くよくよしたって始まらない。腐らず、前に進もう。その中で、何か希望が見えてくるかもしれないし。そう!ちゃんとお勤めを果たしたら、帰れるらしいもの!元の世界に!
「うん。頑張らなきゃね!気合いだー!気合いだー!気合いだー!」
パン!と頬を叩いて、気合いを入れる。その私の様子に、セシル君はぎょっとし目を丸くした。
「何、その変な呪文」
「ああ。これ? 私の世界の元気がでるおまじない。かな? へこたれそうになった時呟くと、勇気がでてくるんだよ」
にこっと笑い返すと、眉間に皺を寄せられた。あれ?また変な事言ったかな。
「……変な女」
うん。それは、自覚してるって。っと笑い返す。するとふいっと視線を反らされてしまった。ありゃ。本格的に嫌われてるな。これ。
「……足」
「ん?」
「足、見せて」
「え?」
「べっ……別に厭らしい意味じゃなくて! あっ……あんた怪我してるんでしょ!? その、あんたに怪我されたままだと、旅の荷物だし、だから、診てやるって言ってんだけど!」
顔を真っ赤にし、怒鳴ってくる。あっそうか、私が怪我したままだと確かに荷物だよね。うん。弱音吐きたくなくて黙ってたけど、甘えるところは、ちゃんと甘えるべきだったかも。意地張って、迷惑かけたら元も子もないし。
「うわっ。何これ。あんた酷すぎ。女の足じゃないよ。これ」
私の足に触れながら、セシル君は その綺麗な顔を歪める。うーん。こんな汚い物見せちゃってごめんよ。

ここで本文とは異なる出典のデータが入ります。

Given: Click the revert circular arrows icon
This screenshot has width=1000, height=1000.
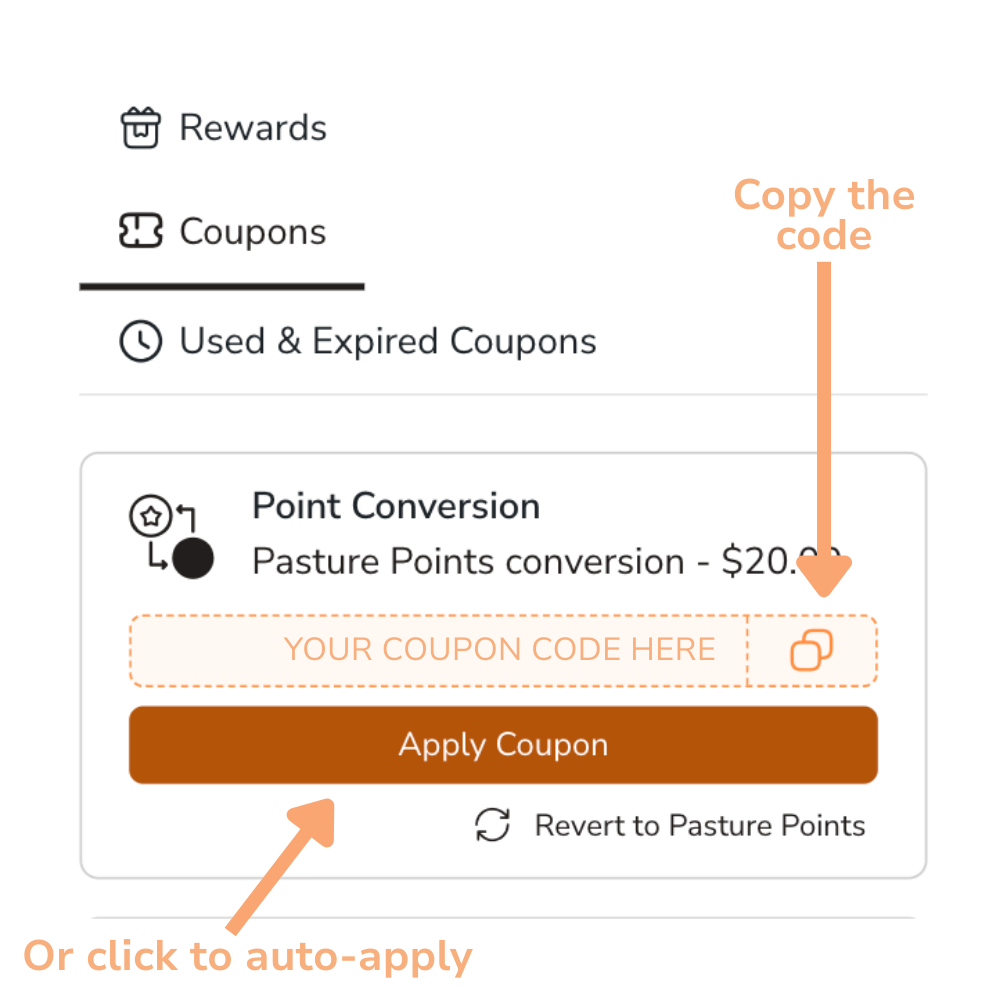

「ヴォルフなり、ルドルフなりに相談すればよかったのに。……馬鹿じゃないの」
年下にため息つかれて、お説教されてる。うわっなんか情けないですね。私。
「……ウォーター」
セシル君の呟きとともに、水がさわわと沸き上がり 私の足をそっと拭っていく。心地よい冷たさが、足に広がる。
「ヒール」
今度は、柔らかな光の粒が ふわわと零れでて じんわりと傷や痛みをとっていく。
「これで大丈夫だと思う。馬鹿な我慢とかやめてよね。迷惑だから」
そのつっけんどな態度に、ふふっと口が緩む。
「何が、可笑しいわけ? ムカつくんだけど」
私の様子に気付き、セシル君は更に顔を顰める悪態をついた。
「ごめん。嬉しくて」
「は?」
うん。私を嫌ってる筈なのに、こうして気にかけてくれるセシル君の優しさが嬉しいんだ。
「ありがとう。セシル君」
きちんと、彼の瞳を見てお礼を告げる。
「何の事。僕は、あんたの為にしたんじゃない」
私の言葉に不貞腐れ、そっぽを向くセシル君。その耳は、ほんのり赤く染まってるように見えた。